Who coined the phrase “Paisley Underground”?

It's generally credited to Mike Quercio (The Three O’Clock). He was sitting down for an interview and someone asked him to describe what was going on and what the common thread was and he said, “We’re the Paisley Underground.” It was a movement and certainly not mainstream music. At the time, it was the early Eighties in Los Angeles. Punk was winding down and there was a rockabilly scene. All of us shared a common reverence for the music of the mid-Sixties to early Seventies. It was very contrite, and “paisley” really kind of says it best.

I want to ask you about the tracks the Bangles covered for the new album, starting with the Three O’Clock’s “Jet Fighter.” What can you tell me about it?

Generally, it’s the most pop tune on the album. It's got such a catchy chorus and a great feel. It was one of the songs that when I heard it again sparked a lot of happy memories of going to Three O’Clock shows.

How about Rain Parade’s “Talking in My Sleep”?

The Rain Parade had so many beautiful songs and “Talking in My Sleep” is one of them. It’s very evocative of the time and we do a faithful version with the ambiance, tempo and feel. One of the good things about doing this album was being able to take our time and work in our home studios. It helped a lot for me to spend time wrestling that guitar solo to the ground [laughs].

You also do the Dream Syndicate’s “That’s What You Always Say.”

Dream Syndicate was one of my emotionally favorite bands from that time. We chose that song because it's fun to play and has a hooky bass line that starts things off. You hear that and you know exactly where you're going.

Can you give me an update on another one of your projects, Action Skulls?

We wrote and recorded two new songs and are putting the finishing touches on them. One is a beautiful, acoustic ballad where the only other instrument is a mandolin that I recorded through a distortion pedal and amplifier. It’s got this completely incongruous moment in the song and then it goes away. We’re very excited about them.

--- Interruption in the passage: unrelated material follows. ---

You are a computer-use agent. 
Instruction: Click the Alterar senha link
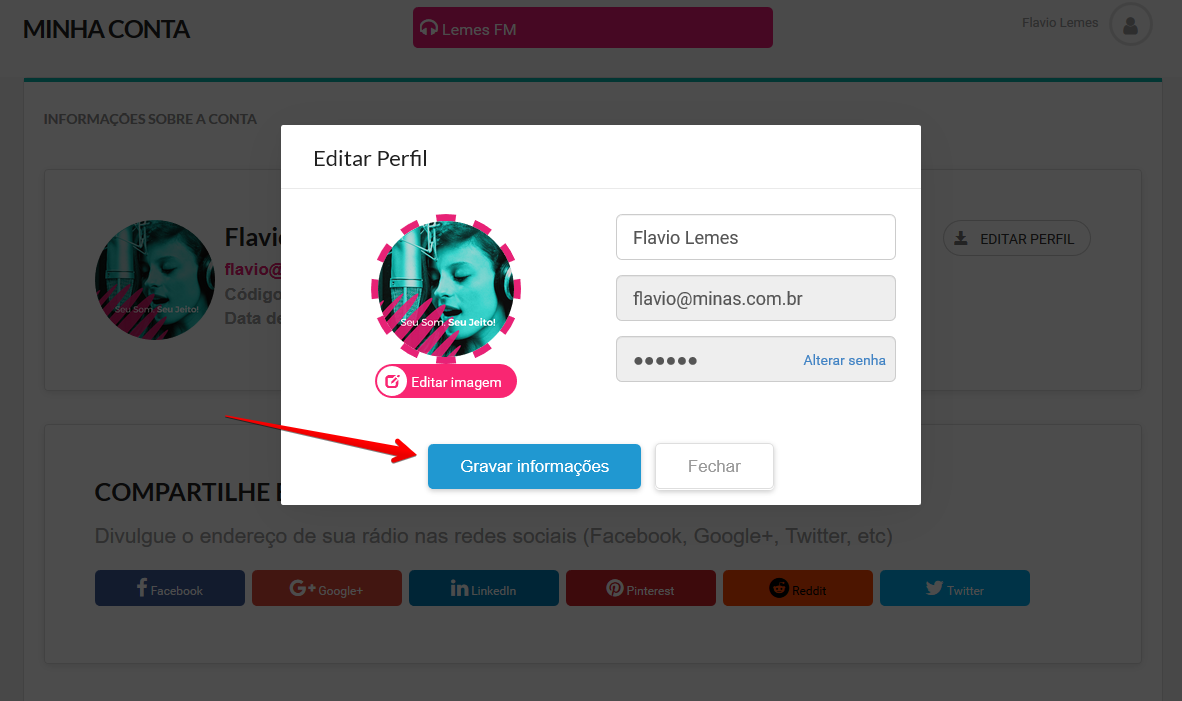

This year marks the 30th anniversary of the Bangles’ album, Everything. What thoughts come to mind when you look back to that record?

We were in a really good place when we went into the studio. By that point, we’d come off years of touring and playing non-stop. It was a maturing project in a lot of ways. 

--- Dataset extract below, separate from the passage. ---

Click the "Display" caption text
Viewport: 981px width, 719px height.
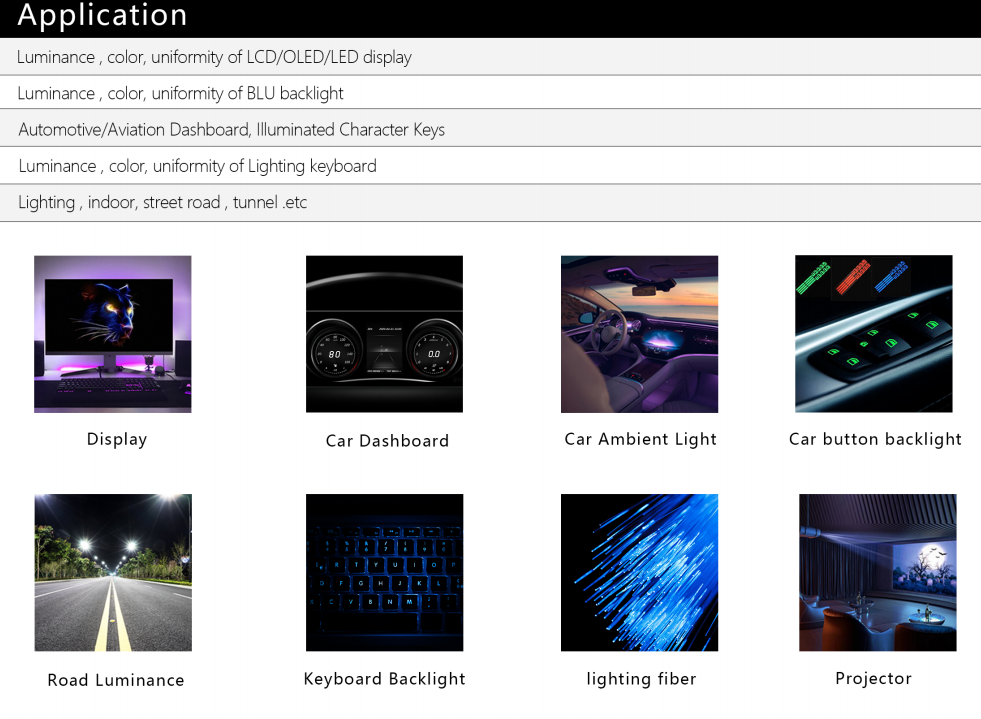click(117, 439)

One of the songs from that album, “Make a Play For Her Now” was one you wrote with Vinnie Vincent. How did the two of you meet?

He was one of the big collaborators at the time and I happened to run into him at one of those Hollywood rock and roll clubs at two in the morning. We started talking and it was one of those “we should write a song together” moments. Usually those things never happen, but for some reason I actually went to his place. The thing that made me realize it was going to work was when I went through his record collection. Here's this guy who was in hard rock and metal bands but had a really good collection of pop vinyl, like The Mamas & the Papas and The Cowsills. We wrote that song to be played on a 12-string and I think we ended up recording three of them on it.

What excites you the most about this new album with the Paisley Underground?

The thing that excites me about this new record is that it unites a lot of old friends from the past and relives the moment when our bands really “became.” It was a moment of genesis for all of us, especially the Bangs and Bangles. Whenever we play live these days we enjoy playing a lot of those old songs. It feels very real and is what excited us in the first place. And it’s just as exciting now to take a fresh look, play it again and know that it feels just as good.